** Required work **
Here is a block of entries. Write out its lines exactly, from the first through the one containing "Image resolution: width=1064".

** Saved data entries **
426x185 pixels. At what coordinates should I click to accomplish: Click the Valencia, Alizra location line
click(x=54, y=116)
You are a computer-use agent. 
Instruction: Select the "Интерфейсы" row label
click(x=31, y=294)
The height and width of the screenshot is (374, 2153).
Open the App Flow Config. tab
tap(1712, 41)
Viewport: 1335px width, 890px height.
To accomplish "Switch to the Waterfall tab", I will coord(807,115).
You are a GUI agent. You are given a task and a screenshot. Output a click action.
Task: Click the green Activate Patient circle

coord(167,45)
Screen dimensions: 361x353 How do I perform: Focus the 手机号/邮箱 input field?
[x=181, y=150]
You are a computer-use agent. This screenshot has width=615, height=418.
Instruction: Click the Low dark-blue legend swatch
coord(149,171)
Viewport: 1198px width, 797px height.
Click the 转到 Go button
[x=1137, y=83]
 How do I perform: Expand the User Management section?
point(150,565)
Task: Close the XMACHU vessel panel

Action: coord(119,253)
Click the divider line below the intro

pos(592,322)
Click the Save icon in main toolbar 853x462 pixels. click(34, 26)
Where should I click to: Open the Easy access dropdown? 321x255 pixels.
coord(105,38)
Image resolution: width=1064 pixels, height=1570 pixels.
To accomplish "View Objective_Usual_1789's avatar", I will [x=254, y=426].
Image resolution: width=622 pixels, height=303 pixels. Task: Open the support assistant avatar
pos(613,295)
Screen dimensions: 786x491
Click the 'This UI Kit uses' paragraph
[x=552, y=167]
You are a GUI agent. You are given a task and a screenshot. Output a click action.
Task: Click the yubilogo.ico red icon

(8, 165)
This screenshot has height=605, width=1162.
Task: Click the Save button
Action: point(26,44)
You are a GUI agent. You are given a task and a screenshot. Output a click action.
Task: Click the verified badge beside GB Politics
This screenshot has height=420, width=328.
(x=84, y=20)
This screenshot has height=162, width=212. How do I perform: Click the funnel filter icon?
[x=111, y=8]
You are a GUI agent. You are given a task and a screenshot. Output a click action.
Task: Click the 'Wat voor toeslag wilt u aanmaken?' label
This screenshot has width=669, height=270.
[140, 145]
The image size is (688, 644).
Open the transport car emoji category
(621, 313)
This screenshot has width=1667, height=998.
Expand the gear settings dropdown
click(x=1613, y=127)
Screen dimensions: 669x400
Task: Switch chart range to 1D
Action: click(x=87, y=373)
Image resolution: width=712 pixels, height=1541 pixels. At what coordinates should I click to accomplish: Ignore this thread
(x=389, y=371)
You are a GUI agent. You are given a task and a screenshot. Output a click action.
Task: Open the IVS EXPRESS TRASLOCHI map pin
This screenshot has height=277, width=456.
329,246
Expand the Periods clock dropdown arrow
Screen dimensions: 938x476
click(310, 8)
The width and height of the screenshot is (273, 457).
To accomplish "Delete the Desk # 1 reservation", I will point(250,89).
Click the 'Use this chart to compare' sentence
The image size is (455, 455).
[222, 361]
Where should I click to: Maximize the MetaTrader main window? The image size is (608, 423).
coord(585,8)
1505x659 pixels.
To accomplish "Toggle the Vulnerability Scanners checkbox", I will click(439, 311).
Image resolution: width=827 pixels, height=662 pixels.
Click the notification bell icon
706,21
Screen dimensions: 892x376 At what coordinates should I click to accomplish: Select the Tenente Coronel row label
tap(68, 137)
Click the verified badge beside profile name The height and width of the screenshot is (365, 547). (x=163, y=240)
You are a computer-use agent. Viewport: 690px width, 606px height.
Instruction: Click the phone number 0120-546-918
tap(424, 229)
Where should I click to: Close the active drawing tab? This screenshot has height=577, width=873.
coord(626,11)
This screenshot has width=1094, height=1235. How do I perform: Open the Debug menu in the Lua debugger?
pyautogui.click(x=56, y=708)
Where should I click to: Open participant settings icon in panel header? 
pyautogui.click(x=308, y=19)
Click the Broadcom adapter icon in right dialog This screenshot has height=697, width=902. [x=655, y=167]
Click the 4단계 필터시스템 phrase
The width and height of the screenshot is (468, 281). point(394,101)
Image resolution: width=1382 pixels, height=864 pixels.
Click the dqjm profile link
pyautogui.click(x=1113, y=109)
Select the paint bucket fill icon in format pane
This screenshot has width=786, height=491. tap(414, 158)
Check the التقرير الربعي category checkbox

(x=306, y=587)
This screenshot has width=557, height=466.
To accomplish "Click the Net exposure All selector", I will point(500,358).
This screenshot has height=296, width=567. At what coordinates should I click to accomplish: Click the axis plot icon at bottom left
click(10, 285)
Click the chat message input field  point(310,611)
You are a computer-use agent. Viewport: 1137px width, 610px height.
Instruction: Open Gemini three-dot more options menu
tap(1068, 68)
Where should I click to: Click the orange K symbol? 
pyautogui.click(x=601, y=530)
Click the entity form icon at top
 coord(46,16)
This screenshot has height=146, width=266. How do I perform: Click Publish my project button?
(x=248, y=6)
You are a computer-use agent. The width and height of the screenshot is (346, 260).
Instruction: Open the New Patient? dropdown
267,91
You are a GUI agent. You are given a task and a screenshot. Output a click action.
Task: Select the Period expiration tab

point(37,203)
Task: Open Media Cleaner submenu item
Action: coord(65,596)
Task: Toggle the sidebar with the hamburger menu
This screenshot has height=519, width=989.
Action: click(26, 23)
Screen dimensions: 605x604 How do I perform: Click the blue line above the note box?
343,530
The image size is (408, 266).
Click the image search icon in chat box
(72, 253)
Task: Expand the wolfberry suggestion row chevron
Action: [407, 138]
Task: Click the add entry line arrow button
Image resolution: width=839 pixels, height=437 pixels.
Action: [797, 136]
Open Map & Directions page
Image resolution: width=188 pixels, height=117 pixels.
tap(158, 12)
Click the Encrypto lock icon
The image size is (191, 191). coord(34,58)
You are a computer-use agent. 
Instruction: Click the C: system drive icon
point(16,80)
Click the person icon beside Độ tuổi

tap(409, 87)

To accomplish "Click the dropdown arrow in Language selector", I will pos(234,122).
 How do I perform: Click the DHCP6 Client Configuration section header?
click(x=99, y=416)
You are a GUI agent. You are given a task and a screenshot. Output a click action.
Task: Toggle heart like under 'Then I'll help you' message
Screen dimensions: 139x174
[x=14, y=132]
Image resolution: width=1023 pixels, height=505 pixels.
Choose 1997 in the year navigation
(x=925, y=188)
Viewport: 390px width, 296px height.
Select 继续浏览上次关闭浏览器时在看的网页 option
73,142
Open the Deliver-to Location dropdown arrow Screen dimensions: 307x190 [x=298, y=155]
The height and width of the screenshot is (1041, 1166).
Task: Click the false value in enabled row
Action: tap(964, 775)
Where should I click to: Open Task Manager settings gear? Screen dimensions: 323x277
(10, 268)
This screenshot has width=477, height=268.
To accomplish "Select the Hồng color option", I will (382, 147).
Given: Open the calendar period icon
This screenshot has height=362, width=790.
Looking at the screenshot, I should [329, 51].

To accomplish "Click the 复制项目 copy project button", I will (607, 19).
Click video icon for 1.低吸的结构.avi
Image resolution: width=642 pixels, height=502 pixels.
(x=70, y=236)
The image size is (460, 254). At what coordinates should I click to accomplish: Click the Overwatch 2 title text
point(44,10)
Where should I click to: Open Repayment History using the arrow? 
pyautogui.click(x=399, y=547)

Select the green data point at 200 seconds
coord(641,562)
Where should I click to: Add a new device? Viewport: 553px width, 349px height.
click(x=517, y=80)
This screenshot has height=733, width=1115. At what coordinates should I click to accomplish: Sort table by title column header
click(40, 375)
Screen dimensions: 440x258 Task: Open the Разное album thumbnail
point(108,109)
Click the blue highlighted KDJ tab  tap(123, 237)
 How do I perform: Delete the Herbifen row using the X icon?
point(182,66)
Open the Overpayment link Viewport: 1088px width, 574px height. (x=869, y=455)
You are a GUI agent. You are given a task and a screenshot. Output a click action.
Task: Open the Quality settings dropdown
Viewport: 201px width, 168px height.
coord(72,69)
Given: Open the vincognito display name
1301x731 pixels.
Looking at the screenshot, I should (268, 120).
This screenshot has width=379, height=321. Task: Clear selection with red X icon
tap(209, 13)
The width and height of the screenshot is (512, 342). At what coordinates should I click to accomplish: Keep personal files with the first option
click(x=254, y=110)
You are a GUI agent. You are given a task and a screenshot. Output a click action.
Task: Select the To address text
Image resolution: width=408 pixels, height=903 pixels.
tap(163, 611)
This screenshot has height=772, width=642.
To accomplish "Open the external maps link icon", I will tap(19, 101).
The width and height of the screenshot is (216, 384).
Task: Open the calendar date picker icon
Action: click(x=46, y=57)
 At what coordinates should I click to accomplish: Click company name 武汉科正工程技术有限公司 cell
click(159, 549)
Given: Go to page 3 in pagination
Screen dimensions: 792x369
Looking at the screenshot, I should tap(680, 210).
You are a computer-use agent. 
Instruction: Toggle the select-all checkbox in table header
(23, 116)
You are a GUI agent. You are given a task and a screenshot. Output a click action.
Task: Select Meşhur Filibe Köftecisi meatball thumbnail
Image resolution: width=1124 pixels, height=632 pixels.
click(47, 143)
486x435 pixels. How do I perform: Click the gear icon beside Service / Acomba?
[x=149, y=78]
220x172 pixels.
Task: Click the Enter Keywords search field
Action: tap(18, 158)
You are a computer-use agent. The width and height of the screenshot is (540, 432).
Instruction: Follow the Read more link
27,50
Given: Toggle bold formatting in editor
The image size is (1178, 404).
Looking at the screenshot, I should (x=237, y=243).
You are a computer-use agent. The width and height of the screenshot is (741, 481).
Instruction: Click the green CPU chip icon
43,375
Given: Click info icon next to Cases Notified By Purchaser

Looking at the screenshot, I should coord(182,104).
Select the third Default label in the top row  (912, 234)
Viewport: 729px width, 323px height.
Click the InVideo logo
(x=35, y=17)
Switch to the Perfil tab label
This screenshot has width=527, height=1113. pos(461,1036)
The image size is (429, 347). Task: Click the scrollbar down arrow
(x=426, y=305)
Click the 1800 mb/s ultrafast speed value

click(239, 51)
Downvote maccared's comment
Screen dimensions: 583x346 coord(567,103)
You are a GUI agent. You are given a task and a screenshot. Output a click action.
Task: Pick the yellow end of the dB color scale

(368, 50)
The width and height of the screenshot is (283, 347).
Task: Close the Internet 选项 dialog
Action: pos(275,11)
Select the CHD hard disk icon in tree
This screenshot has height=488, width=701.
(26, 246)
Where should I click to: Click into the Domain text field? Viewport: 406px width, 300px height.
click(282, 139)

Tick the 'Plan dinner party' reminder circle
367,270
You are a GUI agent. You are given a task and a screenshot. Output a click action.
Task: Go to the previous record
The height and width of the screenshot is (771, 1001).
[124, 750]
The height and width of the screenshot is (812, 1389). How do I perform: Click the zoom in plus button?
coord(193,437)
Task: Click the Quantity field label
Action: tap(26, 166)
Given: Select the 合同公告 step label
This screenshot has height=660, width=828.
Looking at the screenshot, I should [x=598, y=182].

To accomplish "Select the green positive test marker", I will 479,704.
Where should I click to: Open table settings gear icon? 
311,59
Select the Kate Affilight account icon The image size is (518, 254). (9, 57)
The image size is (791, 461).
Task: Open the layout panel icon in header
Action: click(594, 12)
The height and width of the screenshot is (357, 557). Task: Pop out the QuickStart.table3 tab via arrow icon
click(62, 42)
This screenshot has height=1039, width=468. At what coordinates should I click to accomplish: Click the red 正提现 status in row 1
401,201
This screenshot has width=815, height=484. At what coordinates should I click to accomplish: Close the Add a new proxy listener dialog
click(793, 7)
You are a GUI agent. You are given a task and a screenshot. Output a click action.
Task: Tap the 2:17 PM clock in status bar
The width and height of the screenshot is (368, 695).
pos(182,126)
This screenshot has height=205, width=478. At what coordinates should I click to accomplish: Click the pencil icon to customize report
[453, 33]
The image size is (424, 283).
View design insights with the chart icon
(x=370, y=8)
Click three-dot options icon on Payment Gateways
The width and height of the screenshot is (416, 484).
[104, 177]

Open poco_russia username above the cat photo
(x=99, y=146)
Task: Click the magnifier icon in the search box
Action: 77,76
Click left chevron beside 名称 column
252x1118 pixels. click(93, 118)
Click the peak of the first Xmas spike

** Output **
426x185 pixels. At what coordinates should I click to accomplish: Click the Valencia, Alizra location line
click(x=54, y=116)
You are a computer-use agent. 
Instruction: Select the "Интерфейсы" row label
click(x=31, y=294)
The height and width of the screenshot is (374, 2153).
Open the App Flow Config. tab
tap(1712, 41)
Viewport: 1335px width, 890px height.
To accomplish "Switch to the Waterfall tab", I will coord(807,115).
You are a GUI agent. You are given a task and a screenshot. Output a click action.
Task: Click the green Activate Patient circle

coord(167,45)
Screen dimensions: 361x353 How do I perform: Focus the 手机号/邮箱 input field?
[x=181, y=150]
You are a computer-use agent. This screenshot has width=615, height=418.
Instruction: Click the Low dark-blue legend swatch
coord(149,171)
Viewport: 1198px width, 797px height.
Click the 转到 Go button
[x=1137, y=83]
 How do I perform: Expand the User Management section?
point(150,565)
Task: Close the XMACHU vessel panel

Action: coord(119,253)
Click the divider line below the intro

pos(592,322)
Click the Save icon in main toolbar 853x462 pixels. click(34, 26)
Where should I click to: Open the Easy access dropdown? 321x255 pixels.
coord(105,38)
Image resolution: width=1064 pixels, height=1570 pixels.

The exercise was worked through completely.